PROBLEM DETAILS: Update the listing below by changing every "magnifier" to "magnifying glass", leaving all other text unchanged.

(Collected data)
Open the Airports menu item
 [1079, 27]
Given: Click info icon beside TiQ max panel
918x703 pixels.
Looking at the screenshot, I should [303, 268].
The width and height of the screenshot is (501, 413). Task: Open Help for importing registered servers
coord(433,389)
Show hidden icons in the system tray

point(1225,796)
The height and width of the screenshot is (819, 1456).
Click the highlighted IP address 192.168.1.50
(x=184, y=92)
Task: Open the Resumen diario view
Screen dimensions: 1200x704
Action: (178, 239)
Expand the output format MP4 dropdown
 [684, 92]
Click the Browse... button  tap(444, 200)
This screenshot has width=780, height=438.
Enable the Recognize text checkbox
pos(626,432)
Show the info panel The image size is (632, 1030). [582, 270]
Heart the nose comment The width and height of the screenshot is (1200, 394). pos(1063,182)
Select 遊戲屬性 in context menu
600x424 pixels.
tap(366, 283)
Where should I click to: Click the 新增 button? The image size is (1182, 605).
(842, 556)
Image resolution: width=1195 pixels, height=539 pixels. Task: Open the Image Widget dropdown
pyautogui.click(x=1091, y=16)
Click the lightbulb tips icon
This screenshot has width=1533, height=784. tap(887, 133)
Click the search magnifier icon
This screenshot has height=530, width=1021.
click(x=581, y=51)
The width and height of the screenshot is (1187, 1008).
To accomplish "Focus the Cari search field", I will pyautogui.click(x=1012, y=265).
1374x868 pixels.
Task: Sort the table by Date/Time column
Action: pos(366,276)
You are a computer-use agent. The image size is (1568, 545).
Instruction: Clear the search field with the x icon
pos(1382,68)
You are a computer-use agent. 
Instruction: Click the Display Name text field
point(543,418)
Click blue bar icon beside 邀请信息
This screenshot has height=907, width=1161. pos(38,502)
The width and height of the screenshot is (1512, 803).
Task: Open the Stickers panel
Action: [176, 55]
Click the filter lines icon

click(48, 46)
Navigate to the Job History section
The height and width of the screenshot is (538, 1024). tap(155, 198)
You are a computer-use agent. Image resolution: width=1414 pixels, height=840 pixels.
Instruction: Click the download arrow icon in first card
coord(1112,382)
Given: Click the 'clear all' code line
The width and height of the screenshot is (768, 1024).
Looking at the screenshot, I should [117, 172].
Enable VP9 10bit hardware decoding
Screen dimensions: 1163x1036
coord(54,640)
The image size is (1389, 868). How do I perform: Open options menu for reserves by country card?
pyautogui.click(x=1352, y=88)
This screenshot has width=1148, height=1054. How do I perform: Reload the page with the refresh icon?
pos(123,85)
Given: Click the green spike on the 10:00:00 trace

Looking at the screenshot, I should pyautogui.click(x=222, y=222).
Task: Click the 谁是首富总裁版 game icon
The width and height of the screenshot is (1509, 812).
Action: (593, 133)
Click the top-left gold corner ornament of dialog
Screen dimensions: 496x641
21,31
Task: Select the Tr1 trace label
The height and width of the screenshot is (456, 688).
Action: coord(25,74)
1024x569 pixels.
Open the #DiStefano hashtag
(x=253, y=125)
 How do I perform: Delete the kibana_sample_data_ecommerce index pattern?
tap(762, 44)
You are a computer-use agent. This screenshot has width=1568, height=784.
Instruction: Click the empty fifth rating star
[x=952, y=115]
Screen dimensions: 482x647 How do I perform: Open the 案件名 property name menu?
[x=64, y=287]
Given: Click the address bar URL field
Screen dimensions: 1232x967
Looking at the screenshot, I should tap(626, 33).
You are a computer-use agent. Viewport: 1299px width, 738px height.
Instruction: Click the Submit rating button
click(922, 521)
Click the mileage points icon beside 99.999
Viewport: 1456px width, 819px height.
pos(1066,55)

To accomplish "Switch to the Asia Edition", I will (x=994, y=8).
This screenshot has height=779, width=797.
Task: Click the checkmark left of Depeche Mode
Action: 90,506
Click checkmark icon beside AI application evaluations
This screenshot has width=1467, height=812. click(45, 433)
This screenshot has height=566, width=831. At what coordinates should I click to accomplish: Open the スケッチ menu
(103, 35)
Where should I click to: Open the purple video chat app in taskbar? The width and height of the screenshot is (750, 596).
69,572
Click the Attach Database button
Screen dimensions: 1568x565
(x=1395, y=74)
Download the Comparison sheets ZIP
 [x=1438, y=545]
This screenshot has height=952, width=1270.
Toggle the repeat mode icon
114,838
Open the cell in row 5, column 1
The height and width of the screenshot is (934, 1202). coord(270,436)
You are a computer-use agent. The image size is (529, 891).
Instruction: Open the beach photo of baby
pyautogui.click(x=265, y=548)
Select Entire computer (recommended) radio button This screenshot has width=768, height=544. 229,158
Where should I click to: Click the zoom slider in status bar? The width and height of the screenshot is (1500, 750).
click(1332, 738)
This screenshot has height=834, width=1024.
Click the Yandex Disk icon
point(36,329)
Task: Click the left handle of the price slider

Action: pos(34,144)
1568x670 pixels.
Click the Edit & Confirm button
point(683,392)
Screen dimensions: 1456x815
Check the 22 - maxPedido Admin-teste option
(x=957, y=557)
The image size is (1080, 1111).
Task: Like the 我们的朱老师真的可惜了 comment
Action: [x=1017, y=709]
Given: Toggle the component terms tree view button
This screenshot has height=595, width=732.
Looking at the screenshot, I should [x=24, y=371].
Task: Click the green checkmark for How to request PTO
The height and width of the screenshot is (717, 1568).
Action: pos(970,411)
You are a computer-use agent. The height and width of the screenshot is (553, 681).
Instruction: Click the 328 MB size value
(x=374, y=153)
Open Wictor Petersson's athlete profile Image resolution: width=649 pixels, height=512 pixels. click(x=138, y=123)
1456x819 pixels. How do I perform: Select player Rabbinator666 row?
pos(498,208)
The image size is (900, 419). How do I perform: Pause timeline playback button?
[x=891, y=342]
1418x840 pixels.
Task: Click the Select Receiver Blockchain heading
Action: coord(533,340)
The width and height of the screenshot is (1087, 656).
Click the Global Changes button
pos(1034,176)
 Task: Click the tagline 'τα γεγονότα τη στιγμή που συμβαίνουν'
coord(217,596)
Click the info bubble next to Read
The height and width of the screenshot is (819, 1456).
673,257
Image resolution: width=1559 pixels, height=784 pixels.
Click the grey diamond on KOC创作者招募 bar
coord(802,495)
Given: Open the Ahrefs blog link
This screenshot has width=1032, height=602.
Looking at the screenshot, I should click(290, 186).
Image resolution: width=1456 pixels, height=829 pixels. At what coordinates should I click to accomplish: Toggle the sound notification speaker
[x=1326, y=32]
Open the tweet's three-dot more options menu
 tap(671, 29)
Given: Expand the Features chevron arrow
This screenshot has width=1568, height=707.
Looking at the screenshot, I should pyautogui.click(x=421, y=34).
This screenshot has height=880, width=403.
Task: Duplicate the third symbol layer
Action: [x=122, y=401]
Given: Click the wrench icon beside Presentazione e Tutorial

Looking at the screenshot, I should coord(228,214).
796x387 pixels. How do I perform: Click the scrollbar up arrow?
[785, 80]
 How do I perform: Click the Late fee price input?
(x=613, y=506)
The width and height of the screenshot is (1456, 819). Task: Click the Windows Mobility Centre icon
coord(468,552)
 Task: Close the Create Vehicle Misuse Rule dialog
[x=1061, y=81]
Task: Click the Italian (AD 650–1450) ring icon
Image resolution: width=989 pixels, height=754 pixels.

WRITTEN RESPONSE:
Open the Airports menu item
 [1079, 27]
Given: Click info icon beside TiQ max panel
918x703 pixels.
Looking at the screenshot, I should [303, 268].
The width and height of the screenshot is (501, 413). Task: Open Help for importing registered servers
coord(433,389)
Show hidden icons in the system tray

point(1225,796)
The height and width of the screenshot is (819, 1456).
Click the highlighted IP address 192.168.1.50
(x=184, y=92)
Task: Open the Resumen diario view
Screen dimensions: 1200x704
Action: (178, 239)
Expand the output format MP4 dropdown
 [684, 92]
Click the Browse... button  tap(444, 200)
This screenshot has width=780, height=438.
Enable the Recognize text checkbox
pos(626,432)
Show the info panel The image size is (632, 1030). [582, 270]
Heart the nose comment The width and height of the screenshot is (1200, 394). pos(1063,182)
Select 遊戲屬性 in context menu
600x424 pixels.
tap(366, 283)
Where should I click to: Click the 新增 button? The image size is (1182, 605).
(842, 556)
Image resolution: width=1195 pixels, height=539 pixels. Task: Open the Image Widget dropdown
pyautogui.click(x=1091, y=16)
Click the lightbulb tips icon
This screenshot has width=1533, height=784. tap(887, 133)
Click the search magnifying glass icon
This screenshot has height=530, width=1021.
click(x=581, y=51)
The width and height of the screenshot is (1187, 1008).
To accomplish "Focus the Cari search field", I will pyautogui.click(x=1012, y=265).
1374x868 pixels.
Task: Sort the table by Date/Time column
Action: pos(366,276)
You are a computer-use agent. The image size is (1568, 545).
Instruction: Clear the search field with the x icon
pos(1382,68)
You are a computer-use agent. 
Instruction: Click the Display Name text field
point(543,418)
Click blue bar icon beside 邀请信息
This screenshot has height=907, width=1161. pos(38,502)
The width and height of the screenshot is (1512, 803).
Task: Open the Stickers panel
Action: [176, 55]
Click the filter lines icon

click(48, 46)
Navigate to the Job History section
The height and width of the screenshot is (538, 1024). tap(155, 198)
You are a computer-use agent. Image resolution: width=1414 pixels, height=840 pixels.
Instruction: Click the download arrow icon in first card
coord(1112,382)
Given: Click the 'clear all' code line
The width and height of the screenshot is (768, 1024).
Looking at the screenshot, I should [117, 172].
Enable VP9 10bit hardware decoding
Screen dimensions: 1163x1036
coord(54,640)
The image size is (1389, 868). How do I perform: Open options menu for reserves by country card?
pyautogui.click(x=1352, y=88)
This screenshot has width=1148, height=1054. How do I perform: Reload the page with the refresh icon?
pos(123,85)
Given: Click the green spike on the 10:00:00 trace

Looking at the screenshot, I should pyautogui.click(x=222, y=222).
Task: Click the 谁是首富总裁版 game icon
The width and height of the screenshot is (1509, 812).
Action: (593, 133)
Click the top-left gold corner ornament of dialog
Screen dimensions: 496x641
21,31
Task: Select the Tr1 trace label
The height and width of the screenshot is (456, 688).
Action: coord(25,74)
1024x569 pixels.
Open the #DiStefano hashtag
(x=253, y=125)
 How do I perform: Delete the kibana_sample_data_ecommerce index pattern?
tap(762, 44)
You are a computer-use agent. This screenshot has width=1568, height=784.
Instruction: Click the empty fifth rating star
[x=952, y=115]
Screen dimensions: 482x647 How do I perform: Open the 案件名 property name menu?
[x=64, y=287]
Given: Click the address bar URL field
Screen dimensions: 1232x967
Looking at the screenshot, I should tap(626, 33).
You are a computer-use agent. Viewport: 1299px width, 738px height.
Instruction: Click the Submit rating button
click(922, 521)
Click the mileage points icon beside 99.999
Viewport: 1456px width, 819px height.
pos(1066,55)

To accomplish "Switch to the Asia Edition", I will (x=994, y=8).
This screenshot has height=779, width=797.
Task: Click the checkmark left of Depeche Mode
Action: 90,506
Click checkmark icon beside AI application evaluations
This screenshot has width=1467, height=812. click(45, 433)
This screenshot has height=566, width=831. At what coordinates should I click to accomplish: Open the スケッチ menu
(103, 35)
Where should I click to: Open the purple video chat app in taskbar? The width and height of the screenshot is (750, 596).
69,572
Click the Attach Database button
Screen dimensions: 1568x565
(x=1395, y=74)
Download the Comparison sheets ZIP
 [x=1438, y=545]
This screenshot has height=952, width=1270.
Toggle the repeat mode icon
114,838
Open the cell in row 5, column 1
The height and width of the screenshot is (934, 1202). coord(270,436)
You are a computer-use agent. The image size is (529, 891).
Instruction: Open the beach photo of baby
pyautogui.click(x=265, y=548)
Select Entire computer (recommended) radio button This screenshot has width=768, height=544. 229,158
Where should I click to: Click the zoom slider in status bar? The width and height of the screenshot is (1500, 750).
click(1332, 738)
This screenshot has height=834, width=1024.
Click the Yandex Disk icon
point(36,329)
Task: Click the left handle of the price slider

Action: pos(34,144)
1568x670 pixels.
Click the Edit & Confirm button
point(683,392)
Screen dimensions: 1456x815
Check the 22 - maxPedido Admin-teste option
(x=957, y=557)
The image size is (1080, 1111).
Task: Like the 我们的朱老师真的可惜了 comment
Action: [x=1017, y=709]
Given: Toggle the component terms tree view button
This screenshot has height=595, width=732.
Looking at the screenshot, I should [x=24, y=371].
Task: Click the green checkmark for How to request PTO
The height and width of the screenshot is (717, 1568).
Action: pos(970,411)
You are a computer-use agent. The height and width of the screenshot is (553, 681).
Instruction: Click the 328 MB size value
(x=374, y=153)
Open Wictor Petersson's athlete profile Image resolution: width=649 pixels, height=512 pixels. click(x=138, y=123)
1456x819 pixels. How do I perform: Select player Rabbinator666 row?
pos(498,208)
The image size is (900, 419). How do I perform: Pause timeline playback button?
[x=891, y=342]
1418x840 pixels.
Task: Click the Select Receiver Blockchain heading
Action: coord(533,340)
The width and height of the screenshot is (1087, 656).
Click the Global Changes button
pos(1034,176)
 Task: Click the tagline 'τα γεγονότα τη στιγμή που συμβαίνουν'
coord(217,596)
Click the info bubble next to Read
The height and width of the screenshot is (819, 1456).
673,257
Image resolution: width=1559 pixels, height=784 pixels.
Click the grey diamond on KOC创作者招募 bar
coord(802,495)
Given: Open the Ahrefs blog link
This screenshot has width=1032, height=602.
Looking at the screenshot, I should click(290, 186).
Image resolution: width=1456 pixels, height=829 pixels. At what coordinates should I click to accomplish: Toggle the sound notification speaker
[x=1326, y=32]
Open the tweet's three-dot more options menu
 tap(671, 29)
Given: Expand the Features chevron arrow
This screenshot has width=1568, height=707.
Looking at the screenshot, I should pyautogui.click(x=421, y=34).
This screenshot has height=880, width=403.
Task: Duplicate the third symbol layer
Action: [x=122, y=401]
Given: Click the wrench icon beside Presentazione e Tutorial

Looking at the screenshot, I should coord(228,214).
796x387 pixels. How do I perform: Click the scrollbar up arrow?
[785, 80]
 How do I perform: Click the Late fee price input?
(x=613, y=506)
The width and height of the screenshot is (1456, 819). Task: Click the Windows Mobility Centre icon
coord(468,552)
 Task: Close the Create Vehicle Misuse Rule dialog
[x=1061, y=81]
Task: Click the Italian (AD 650–1450) ring icon
Image resolution: width=989 pixels, height=754 pixels.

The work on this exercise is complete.